Perlu diketahui,Rusia menyumbang 55% dari impor gas Jerman pada 2021. Meskipun angka itu turun menjadi 40% pada kuartal I-2022, Menteri Ekonomi Robert Habeck mengatakan Jerman tidak akan bisa secara penuh melepas ketergantungannya dari pasokan gas Rusia sebelum pertengahan 2024.
Bukan hanya Jerman, kebanyakan negara di Eropa memang bergantung kebutuhan gasnya pada Rusia. Mengutip dari laporan International Energy Agency (IEA), Pada tahun 2021 Eropa mengimpor rata-rata lebih dari 380 juta meter kubik (mcm) per hari gas melalui pipa dari Rusia, atau sekitar 140 miliar meter kubik (bcm) untuk tahun secara keseluruhan.
Selain itu, sekitar 15 bcm disalurkan dalam bentuk liquefied natural gas (LNG). Total 155 bcm yang diimpor dari Rusia menyumbang sekitar 45% dari impor gas UE pada tahun 2021 dan hampir 40% dari total konsumsi gasnya.
Pekerjaan pemeliharaan yang tidak terjadwal ini nyatanya semakin memperdalam perselisihan gas antara Rusia dan Uni Eropa dan memperburuk risiko resesi dan kekurangan musim dingin.
Pekerjaan pemeliharaan pipa Nord Stream 1 ini cukup membuat Eropa ketar-ketir karena selama masa perbaikan aliran gas dari pipa Nord Stream 1 yang dikelola Gazprom akan dihentikan selama 3 hari dari 31 Agustus hingga 2 September.

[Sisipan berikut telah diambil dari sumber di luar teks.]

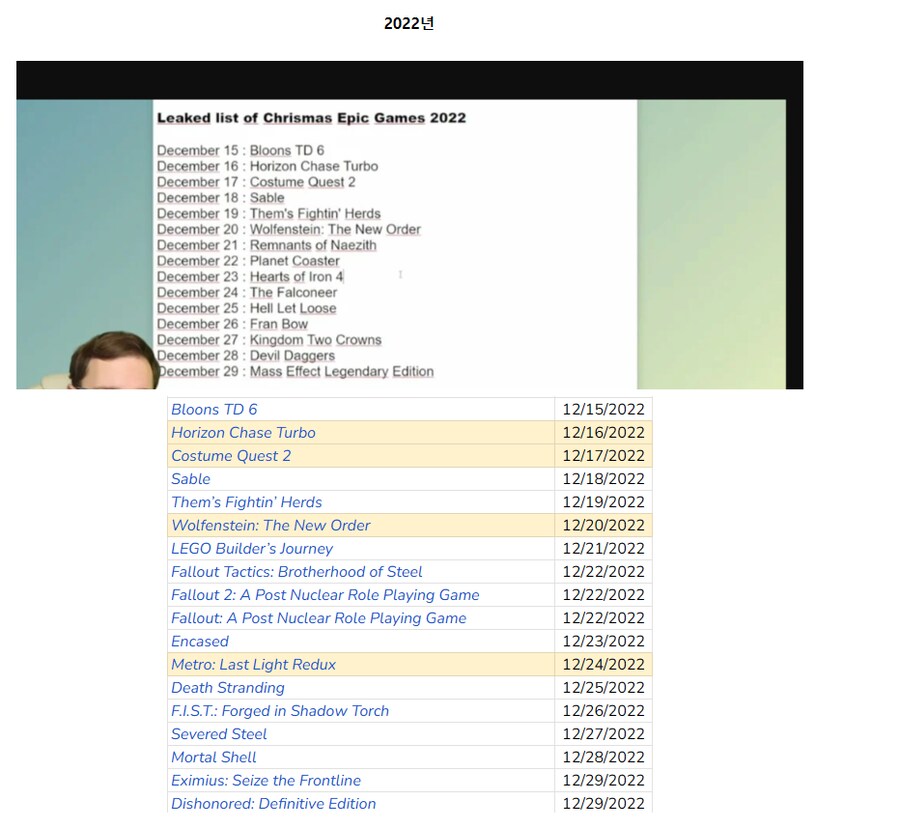Click the 2022년 heading text
This screenshot has width=900, height=829.
(409, 23)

Melansir dari CNBC International, harga gas alam Eropa melonjak pada Senin (22/8/2022) setelah raksasa energi milik negara Rusia Gazprom mengatakan akan menutup satu-satunya infrastruktur gas terbesar di Eropa itu selama tiga hari dari akhir bulan.

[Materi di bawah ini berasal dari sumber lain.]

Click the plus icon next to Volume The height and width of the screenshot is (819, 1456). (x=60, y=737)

Sebagai akibat dari meningkatnya kekhawatiran bahwa pengiriman Rusia akan berkurang dari level yang sudah rendah, harga gas Eropa dan harga listrik tahun depan mencapai level tertinggi baru pada hari Senin, memperburuk krisis energi.

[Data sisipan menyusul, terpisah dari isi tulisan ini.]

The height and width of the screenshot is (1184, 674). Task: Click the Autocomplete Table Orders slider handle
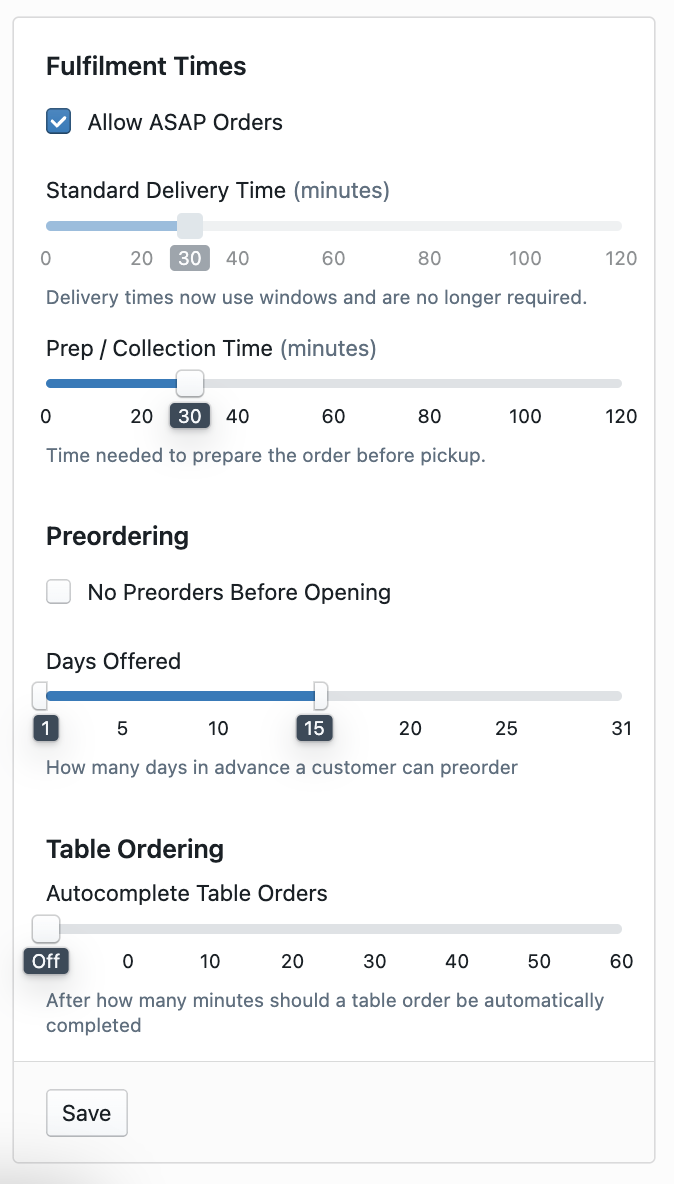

Harga gas bulan depan di pusat TTF Belanda, patokan Eropa untuk perdagangan gas alam, melonjak 19% pada Senin mencapai 291,5 euro atau setara dengan US$ 291,9 per megawatt jam. Pada Senin (22/8/2022) harga gas Eropa acuan Belanda tercatat pada rekor tertinggi Euro 278/megawatt hour, naik22% dibandingkan hari sebelumnya. Meskipun pada Selasa (23/8/2022) harga gas mencatatkan penurunan ke Euro 2260/megawatt hour yang masih pada level yang tinggi.
Lonjakan harga yang terjadi tentunya mendorong tagihan rumah tangga, mendorong inflasi ke level tertinggi dalam beberapa dekade dan menekan daya beli masyarakat.
Harga gas Eropa telah mencatat rekor dalam beberapa hari terakhir di tengah ketidakpastian dengan pasokan pipa Rusia, gelombang panas mendorong permintaan listrik, dan pada saat yang sama membatasi output dari sumber bahan bakar lainnya.
Pekan lalu, patokan gas Eropa diperdagangkan setara dengan US$ 410 per barel minyak. Rekor ini dipecahkan pada hari Senin karena Eropa, terutama Jerman, bersiap untuk tidak ada pasokan dari Rusia sama sekali setelah pemeliharaan
Komunikasi terbaru dari raksasa gas Rusia membuat Eropa khawatir bahwa pasokan melalui Nord Stream sekarang hanya 20% dari kapasitas pipa akan dipotong lebih lanjut atau dihentikan sama sekali.
Aliran melalui Nord Stream telah berkurang sejak pertengahan Juni setelah pemeliharaan terjadwal rutin terus berlanjut di atas turbin gas yang diperbaiki oleh Siemens tetapi tidak pernah dioperasikan kembali.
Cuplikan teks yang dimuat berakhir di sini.